In the case of Al Malhi, the destabilization takes place on the objects of his depictions: the people who inhabit his painted worlds. In these images, the act of identification is explored in how people exist within a group, how they see themselves as part of it, what they bring to it, and their own acts, understanding and beliefs, (e.g. a political identification) within this context. This underscores the fact that identity – both personal and projected – does not remain fixed but remains in a constant state of transformation both in form and in action. The different groups found in Al Malhi's paintings, for example, the absence of certainty and clarity in terms of what unites these figures within the frame highlights how these groups can and will regroup, form and react at any moment.

 

At the same time, we as viewers are also included in this process, which denies the audience the pleasure and reassurance of surveying, with authority, a scene of the 'other'. There is continual intrigue in having access to (from afar) scenes of life in the refugee camps. Instead, he offers complex propositions of social formations, showing them to be contingent and unstable, particularly through the accumulation of quotidian detail. And though Al Malhi's paintings draw on the specificity of place, they address a larger pressing question of a condition that people all over the globe are faced with, especially when change is imposed upon them regardless of their needs and desires. Thus, agile boys climb the electricity poles for better views; women remain hidden behind curtains; a street vendor tries to gain extra customers; traffic diverts; the national news is broadcasted; people hurry to get home. In this, the artist observes the energy of solidarity but chooses to highlight how quickly that dissolves in the contingency of everyday life and the relations that occur therein.

 
 

 

[1] Edward Said, After the Last Sky: Palestinian Lives (London: Faber and Faber, 1986), 37.

[2] Ibid., 20.

[3] Michel Foucault, 'Of Other Spaces,' Diacritics 16.1 (1986): 23

[4] Ernst Laclau and Lilian Zac, 'Minding the Gap: The Subject of Politics' in The Making of Political IdEntities, ed.
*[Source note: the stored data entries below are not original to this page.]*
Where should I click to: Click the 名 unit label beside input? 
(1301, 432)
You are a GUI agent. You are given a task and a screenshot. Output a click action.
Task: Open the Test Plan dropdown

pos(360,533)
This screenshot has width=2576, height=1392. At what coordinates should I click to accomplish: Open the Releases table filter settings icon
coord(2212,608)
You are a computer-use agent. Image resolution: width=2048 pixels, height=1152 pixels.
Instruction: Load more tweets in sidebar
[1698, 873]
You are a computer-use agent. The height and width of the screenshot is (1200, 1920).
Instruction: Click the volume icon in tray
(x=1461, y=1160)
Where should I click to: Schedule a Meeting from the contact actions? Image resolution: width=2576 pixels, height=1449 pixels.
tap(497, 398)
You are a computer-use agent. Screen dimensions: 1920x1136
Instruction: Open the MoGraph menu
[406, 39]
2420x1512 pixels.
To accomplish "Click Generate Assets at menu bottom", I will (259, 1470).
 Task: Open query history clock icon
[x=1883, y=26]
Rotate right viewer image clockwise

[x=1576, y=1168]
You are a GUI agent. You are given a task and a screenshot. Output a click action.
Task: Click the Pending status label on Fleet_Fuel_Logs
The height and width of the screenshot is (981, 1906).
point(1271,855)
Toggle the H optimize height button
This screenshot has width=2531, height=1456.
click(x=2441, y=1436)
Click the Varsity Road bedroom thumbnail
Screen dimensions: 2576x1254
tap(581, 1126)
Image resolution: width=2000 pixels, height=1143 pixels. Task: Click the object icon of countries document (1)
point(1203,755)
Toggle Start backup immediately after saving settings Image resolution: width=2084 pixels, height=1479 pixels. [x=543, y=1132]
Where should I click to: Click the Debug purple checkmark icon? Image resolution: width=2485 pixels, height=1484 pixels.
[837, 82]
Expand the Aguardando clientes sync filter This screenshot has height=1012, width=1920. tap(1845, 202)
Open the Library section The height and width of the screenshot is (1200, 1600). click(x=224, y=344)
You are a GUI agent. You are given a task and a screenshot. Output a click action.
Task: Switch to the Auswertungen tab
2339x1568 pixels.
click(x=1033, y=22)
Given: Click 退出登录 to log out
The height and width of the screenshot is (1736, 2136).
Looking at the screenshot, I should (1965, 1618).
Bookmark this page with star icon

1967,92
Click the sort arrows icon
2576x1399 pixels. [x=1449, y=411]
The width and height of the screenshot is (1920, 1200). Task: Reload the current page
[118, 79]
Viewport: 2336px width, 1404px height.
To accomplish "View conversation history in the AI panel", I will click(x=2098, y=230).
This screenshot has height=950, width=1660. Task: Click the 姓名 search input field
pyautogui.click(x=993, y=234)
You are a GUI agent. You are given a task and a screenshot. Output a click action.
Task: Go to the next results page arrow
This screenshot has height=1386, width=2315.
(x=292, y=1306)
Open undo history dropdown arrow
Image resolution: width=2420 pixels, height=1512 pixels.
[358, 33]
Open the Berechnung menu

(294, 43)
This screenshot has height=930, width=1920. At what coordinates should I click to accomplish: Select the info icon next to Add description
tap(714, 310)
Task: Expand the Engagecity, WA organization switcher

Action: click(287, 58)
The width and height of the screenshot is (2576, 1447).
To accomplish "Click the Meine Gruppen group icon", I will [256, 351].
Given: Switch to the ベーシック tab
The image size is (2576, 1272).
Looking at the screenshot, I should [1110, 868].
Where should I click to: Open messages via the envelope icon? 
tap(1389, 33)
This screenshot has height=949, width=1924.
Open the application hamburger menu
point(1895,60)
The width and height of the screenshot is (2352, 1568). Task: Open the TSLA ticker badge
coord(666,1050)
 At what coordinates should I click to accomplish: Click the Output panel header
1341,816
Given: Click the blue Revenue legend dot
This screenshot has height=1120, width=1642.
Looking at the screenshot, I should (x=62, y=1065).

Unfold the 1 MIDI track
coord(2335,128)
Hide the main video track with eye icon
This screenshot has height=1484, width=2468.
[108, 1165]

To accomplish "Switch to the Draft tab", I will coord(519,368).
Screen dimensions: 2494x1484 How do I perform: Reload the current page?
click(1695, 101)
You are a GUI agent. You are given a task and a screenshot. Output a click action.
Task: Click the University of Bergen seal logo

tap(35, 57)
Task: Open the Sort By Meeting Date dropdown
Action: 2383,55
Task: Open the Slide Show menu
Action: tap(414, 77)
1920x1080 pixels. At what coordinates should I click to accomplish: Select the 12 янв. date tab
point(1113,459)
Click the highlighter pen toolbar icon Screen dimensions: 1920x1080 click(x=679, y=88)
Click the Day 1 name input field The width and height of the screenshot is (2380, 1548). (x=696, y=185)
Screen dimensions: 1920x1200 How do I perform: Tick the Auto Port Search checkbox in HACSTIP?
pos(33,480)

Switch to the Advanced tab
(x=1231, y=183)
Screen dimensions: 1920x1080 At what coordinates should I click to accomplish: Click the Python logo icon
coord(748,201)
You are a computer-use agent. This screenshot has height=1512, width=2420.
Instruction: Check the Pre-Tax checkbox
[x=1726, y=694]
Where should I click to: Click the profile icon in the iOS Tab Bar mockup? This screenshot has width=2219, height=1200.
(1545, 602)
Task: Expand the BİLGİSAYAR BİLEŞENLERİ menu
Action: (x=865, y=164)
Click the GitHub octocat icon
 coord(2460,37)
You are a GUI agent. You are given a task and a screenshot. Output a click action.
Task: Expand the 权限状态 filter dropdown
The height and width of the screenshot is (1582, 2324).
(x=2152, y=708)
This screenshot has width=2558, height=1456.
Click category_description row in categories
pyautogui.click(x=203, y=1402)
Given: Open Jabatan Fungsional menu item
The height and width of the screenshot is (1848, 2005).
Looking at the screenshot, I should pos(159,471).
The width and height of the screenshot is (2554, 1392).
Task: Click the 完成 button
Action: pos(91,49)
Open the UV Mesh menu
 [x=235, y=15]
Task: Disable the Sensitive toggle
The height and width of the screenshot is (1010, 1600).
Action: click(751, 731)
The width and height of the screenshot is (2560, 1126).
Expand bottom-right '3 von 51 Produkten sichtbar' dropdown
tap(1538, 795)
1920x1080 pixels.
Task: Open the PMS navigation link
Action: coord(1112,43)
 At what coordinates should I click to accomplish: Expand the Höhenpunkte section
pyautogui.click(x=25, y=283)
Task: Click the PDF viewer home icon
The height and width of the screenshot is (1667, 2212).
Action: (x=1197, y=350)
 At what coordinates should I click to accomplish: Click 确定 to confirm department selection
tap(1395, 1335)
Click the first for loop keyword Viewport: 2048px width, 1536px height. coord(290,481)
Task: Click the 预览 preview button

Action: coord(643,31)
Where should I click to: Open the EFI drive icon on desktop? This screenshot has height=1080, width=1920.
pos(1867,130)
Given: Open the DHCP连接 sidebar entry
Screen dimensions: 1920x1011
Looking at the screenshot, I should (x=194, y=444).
Ernst Laclau (London: Verso, 1994), 14.

About the author

Tina Sherwell

Dr Tina Sherwell lives in Jerusalem. She graduated from Goldsmiths' College, London in Textiles and Critical Theory and received her Ph.D. from the University of Kent at Canterbury in Image Studies. She is currently the Director of Academic Programmes at The International Academy of Art Palestine. Previously Dr Sherwell was Programme Leader of Fine Art at Winchester School of Art, University of Southampton. and was also Executive Director of the Virtual Gallery at Birzeit University. She is also the author of various texts on Palestinian art published in catalogues, journals and books, including a monograph on Sliman Mansour for which she was also the curator of the retrospective Exhibition: Terrains of Belonging in 2011.